━━━━━ Data supplied
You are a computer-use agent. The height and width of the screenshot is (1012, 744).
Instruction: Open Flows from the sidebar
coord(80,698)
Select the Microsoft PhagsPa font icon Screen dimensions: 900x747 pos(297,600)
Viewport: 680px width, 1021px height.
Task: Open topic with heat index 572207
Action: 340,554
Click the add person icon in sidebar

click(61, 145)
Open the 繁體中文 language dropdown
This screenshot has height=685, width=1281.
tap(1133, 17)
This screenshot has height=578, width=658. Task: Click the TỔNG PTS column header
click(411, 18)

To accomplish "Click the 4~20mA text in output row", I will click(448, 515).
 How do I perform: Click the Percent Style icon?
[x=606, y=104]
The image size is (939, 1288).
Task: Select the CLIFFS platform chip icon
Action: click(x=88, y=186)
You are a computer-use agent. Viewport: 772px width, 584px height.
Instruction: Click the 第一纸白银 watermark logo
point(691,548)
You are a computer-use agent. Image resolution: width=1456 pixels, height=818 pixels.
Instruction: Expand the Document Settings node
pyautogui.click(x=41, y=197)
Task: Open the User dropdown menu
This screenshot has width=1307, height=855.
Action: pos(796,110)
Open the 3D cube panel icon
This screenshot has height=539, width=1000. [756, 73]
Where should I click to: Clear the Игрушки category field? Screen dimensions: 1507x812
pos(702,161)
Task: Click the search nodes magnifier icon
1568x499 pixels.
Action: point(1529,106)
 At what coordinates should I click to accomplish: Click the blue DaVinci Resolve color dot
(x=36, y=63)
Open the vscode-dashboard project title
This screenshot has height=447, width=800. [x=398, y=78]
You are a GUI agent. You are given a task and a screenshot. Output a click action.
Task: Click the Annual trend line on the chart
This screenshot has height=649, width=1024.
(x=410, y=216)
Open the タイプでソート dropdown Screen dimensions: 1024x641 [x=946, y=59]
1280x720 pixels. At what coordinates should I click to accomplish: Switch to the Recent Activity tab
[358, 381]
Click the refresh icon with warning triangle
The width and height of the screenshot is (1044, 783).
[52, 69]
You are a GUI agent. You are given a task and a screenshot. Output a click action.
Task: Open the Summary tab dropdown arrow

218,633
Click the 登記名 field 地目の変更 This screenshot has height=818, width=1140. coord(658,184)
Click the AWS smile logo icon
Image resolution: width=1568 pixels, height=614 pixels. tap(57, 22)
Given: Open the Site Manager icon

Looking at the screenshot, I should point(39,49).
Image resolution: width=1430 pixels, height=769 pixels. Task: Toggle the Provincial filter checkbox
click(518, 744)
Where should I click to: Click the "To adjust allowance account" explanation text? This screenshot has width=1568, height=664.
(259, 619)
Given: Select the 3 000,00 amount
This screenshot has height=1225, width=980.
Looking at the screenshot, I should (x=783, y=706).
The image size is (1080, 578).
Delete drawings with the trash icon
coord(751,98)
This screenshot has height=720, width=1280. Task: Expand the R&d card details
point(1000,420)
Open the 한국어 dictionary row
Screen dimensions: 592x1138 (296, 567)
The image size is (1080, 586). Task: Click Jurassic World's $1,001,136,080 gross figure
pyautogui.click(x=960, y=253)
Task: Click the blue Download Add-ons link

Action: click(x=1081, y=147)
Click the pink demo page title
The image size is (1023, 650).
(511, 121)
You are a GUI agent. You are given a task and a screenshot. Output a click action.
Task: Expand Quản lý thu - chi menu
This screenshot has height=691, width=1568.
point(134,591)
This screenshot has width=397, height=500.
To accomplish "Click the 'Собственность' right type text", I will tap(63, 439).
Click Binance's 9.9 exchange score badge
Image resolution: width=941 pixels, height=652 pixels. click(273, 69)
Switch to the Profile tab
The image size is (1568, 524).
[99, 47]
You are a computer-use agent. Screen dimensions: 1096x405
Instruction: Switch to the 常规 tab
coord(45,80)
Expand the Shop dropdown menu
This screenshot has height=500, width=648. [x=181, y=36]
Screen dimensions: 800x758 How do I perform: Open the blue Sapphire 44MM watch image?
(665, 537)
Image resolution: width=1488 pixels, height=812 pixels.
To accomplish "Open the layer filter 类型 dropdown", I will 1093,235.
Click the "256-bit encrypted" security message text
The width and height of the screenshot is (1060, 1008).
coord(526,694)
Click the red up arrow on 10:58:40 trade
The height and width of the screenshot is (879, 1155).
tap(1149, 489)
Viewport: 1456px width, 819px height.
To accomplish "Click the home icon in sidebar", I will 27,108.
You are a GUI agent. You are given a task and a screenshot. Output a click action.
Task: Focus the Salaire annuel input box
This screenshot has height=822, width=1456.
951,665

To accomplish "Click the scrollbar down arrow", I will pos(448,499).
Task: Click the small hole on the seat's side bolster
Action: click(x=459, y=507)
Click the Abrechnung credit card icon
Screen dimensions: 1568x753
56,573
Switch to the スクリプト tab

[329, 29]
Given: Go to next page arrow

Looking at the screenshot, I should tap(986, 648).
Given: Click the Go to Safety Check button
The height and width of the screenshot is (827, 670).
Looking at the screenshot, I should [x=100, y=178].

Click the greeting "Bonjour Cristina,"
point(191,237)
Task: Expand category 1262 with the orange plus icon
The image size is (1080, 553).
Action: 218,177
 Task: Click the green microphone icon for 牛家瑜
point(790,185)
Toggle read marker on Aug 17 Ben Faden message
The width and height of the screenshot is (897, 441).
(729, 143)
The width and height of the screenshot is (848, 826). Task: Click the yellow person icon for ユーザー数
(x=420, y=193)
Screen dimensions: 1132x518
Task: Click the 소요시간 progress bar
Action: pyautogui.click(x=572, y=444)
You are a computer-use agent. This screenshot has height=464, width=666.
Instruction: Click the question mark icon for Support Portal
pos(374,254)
━━━━━━━━━━
What the task requires
An exact copy of all the entries is what's needed; write it out.

Solved exercise
You are a computer-use agent. The height and width of the screenshot is (1012, 744).
Instruction: Open Flows from the sidebar
coord(80,698)
Select the Microsoft PhagsPa font icon Screen dimensions: 900x747 pos(297,600)
Viewport: 680px width, 1021px height.
Task: Open topic with heat index 572207
Action: 340,554
Click the add person icon in sidebar

click(61, 145)
Open the 繁體中文 language dropdown
This screenshot has height=685, width=1281.
tap(1133, 17)
This screenshot has height=578, width=658. Task: Click the TỔNG PTS column header
click(411, 18)

To accomplish "Click the 4~20mA text in output row", I will click(448, 515).
 How do I perform: Click the Percent Style icon?
[x=606, y=104]
The image size is (939, 1288).
Task: Select the CLIFFS platform chip icon
Action: click(x=88, y=186)
You are a computer-use agent. Viewport: 772px width, 584px height.
Instruction: Click the 第一纸白银 watermark logo
point(691,548)
You are a computer-use agent. Image resolution: width=1456 pixels, height=818 pixels.
Instruction: Expand the Document Settings node
pyautogui.click(x=41, y=197)
Task: Open the User dropdown menu
This screenshot has width=1307, height=855.
Action: pos(796,110)
Open the 3D cube panel icon
This screenshot has height=539, width=1000. [756, 73]
Where should I click to: Clear the Игрушки category field? Screen dimensions: 1507x812
pos(702,161)
Task: Click the search nodes magnifier icon
1568x499 pixels.
Action: point(1529,106)
 At what coordinates should I click to accomplish: Click the blue DaVinci Resolve color dot
(x=36, y=63)
Open the vscode-dashboard project title
This screenshot has height=447, width=800. [x=398, y=78]
You are a GUI agent. You are given a task and a screenshot. Output a click action.
Task: Click the Annual trend line on the chart
This screenshot has height=649, width=1024.
(x=410, y=216)
Open the タイプでソート dropdown Screen dimensions: 1024x641 [x=946, y=59]
1280x720 pixels. At what coordinates should I click to accomplish: Switch to the Recent Activity tab
[358, 381]
Click the refresh icon with warning triangle
The width and height of the screenshot is (1044, 783).
[52, 69]
You are a GUI agent. You are given a task and a screenshot. Output a click action.
Task: Open the Summary tab dropdown arrow

218,633
Click the 登記名 field 地目の変更 This screenshot has height=818, width=1140. coord(658,184)
Click the AWS smile logo icon
Image resolution: width=1568 pixels, height=614 pixels. tap(57, 22)
Given: Open the Site Manager icon

Looking at the screenshot, I should point(39,49).
Image resolution: width=1430 pixels, height=769 pixels. Task: Toggle the Provincial filter checkbox
click(518, 744)
Where should I click to: Click the "To adjust allowance account" explanation text? This screenshot has width=1568, height=664.
(259, 619)
Given: Select the 3 000,00 amount
This screenshot has height=1225, width=980.
Looking at the screenshot, I should (x=783, y=706).
The image size is (1080, 578).
Delete drawings with the trash icon
coord(751,98)
This screenshot has height=720, width=1280. Task: Expand the R&d card details
point(1000,420)
Open the 한국어 dictionary row
Screen dimensions: 592x1138 (296, 567)
The image size is (1080, 586). Task: Click Jurassic World's $1,001,136,080 gross figure
pyautogui.click(x=960, y=253)
Task: Click the blue Download Add-ons link

Action: click(x=1081, y=147)
Click the pink demo page title
The image size is (1023, 650).
(511, 121)
You are a GUI agent. You are given a task and a screenshot. Output a click action.
Task: Expand Quản lý thu - chi menu
This screenshot has height=691, width=1568.
point(134,591)
This screenshot has width=397, height=500.
To accomplish "Click the 'Собственность' right type text", I will tap(63, 439).
Click Binance's 9.9 exchange score badge
Image resolution: width=941 pixels, height=652 pixels. click(273, 69)
Switch to the Profile tab
The image size is (1568, 524).
[99, 47]
You are a computer-use agent. Screen dimensions: 1096x405
Instruction: Switch to the 常规 tab
coord(45,80)
Expand the Shop dropdown menu
This screenshot has height=500, width=648. [x=181, y=36]
Screen dimensions: 800x758 How do I perform: Open the blue Sapphire 44MM watch image?
(665, 537)
Image resolution: width=1488 pixels, height=812 pixels.
To accomplish "Open the layer filter 类型 dropdown", I will 1093,235.
Click the "256-bit encrypted" security message text
The width and height of the screenshot is (1060, 1008).
coord(526,694)
Click the red up arrow on 10:58:40 trade
The height and width of the screenshot is (879, 1155).
tap(1149, 489)
Viewport: 1456px width, 819px height.
To accomplish "Click the home icon in sidebar", I will 27,108.
You are a GUI agent. You are given a task and a screenshot. Output a click action.
Task: Focus the Salaire annuel input box
This screenshot has height=822, width=1456.
951,665

To accomplish "Click the scrollbar down arrow", I will pos(448,499).
Task: Click the small hole on the seat's side bolster
Action: click(x=459, y=507)
Click the Abrechnung credit card icon
Screen dimensions: 1568x753
56,573
Switch to the スクリプト tab

[329, 29]
Given: Go to next page arrow

Looking at the screenshot, I should tap(986, 648).
Given: Click the Go to Safety Check button
The height and width of the screenshot is (827, 670).
Looking at the screenshot, I should [x=100, y=178].

Click the greeting "Bonjour Cristina,"
point(191,237)
Task: Expand category 1262 with the orange plus icon
The image size is (1080, 553).
Action: 218,177
 Task: Click the green microphone icon for 牛家瑜
point(790,185)
Toggle read marker on Aug 17 Ben Faden message
The width and height of the screenshot is (897, 441).
(729, 143)
The width and height of the screenshot is (848, 826). Task: Click the yellow person icon for ユーザー数
(x=420, y=193)
Screen dimensions: 1132x518
Task: Click the 소요시간 progress bar
Action: pyautogui.click(x=572, y=444)
You are a computer-use agent. This screenshot has height=464, width=666.
Instruction: Click the question mark icon for Support Portal
pos(374,254)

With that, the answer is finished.